The task:
Rewrite the part of the records that opens with the line containing "At what (x,y)" and runs through the end of the records as a JSON list of strings, one string per line, omitting blank lines.

Records for the exercise:
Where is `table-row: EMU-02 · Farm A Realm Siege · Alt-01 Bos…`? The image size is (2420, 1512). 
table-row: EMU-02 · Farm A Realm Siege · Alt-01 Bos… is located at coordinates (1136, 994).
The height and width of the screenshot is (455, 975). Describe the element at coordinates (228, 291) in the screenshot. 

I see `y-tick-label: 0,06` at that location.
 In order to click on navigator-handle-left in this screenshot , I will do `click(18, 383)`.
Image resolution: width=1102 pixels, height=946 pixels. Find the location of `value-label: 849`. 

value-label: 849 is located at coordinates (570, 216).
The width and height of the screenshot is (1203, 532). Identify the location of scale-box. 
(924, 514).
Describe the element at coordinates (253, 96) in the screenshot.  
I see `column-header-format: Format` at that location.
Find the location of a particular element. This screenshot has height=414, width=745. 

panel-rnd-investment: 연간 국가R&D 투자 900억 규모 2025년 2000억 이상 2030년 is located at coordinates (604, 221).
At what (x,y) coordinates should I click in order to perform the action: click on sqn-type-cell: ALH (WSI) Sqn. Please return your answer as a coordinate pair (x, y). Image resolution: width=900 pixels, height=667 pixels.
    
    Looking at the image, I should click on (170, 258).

Answer for the task:
[
  "At what (x,y) coordinates should I click in order to perform the action: click on sqn-type-cell: ALH (WSI) Sqn. Please return your answer as a coordinate pair (x, y). Image resolution: width=900 pixels, height=667 pixels.",
  "    Looking at the image, I should click on (170, 258)."
]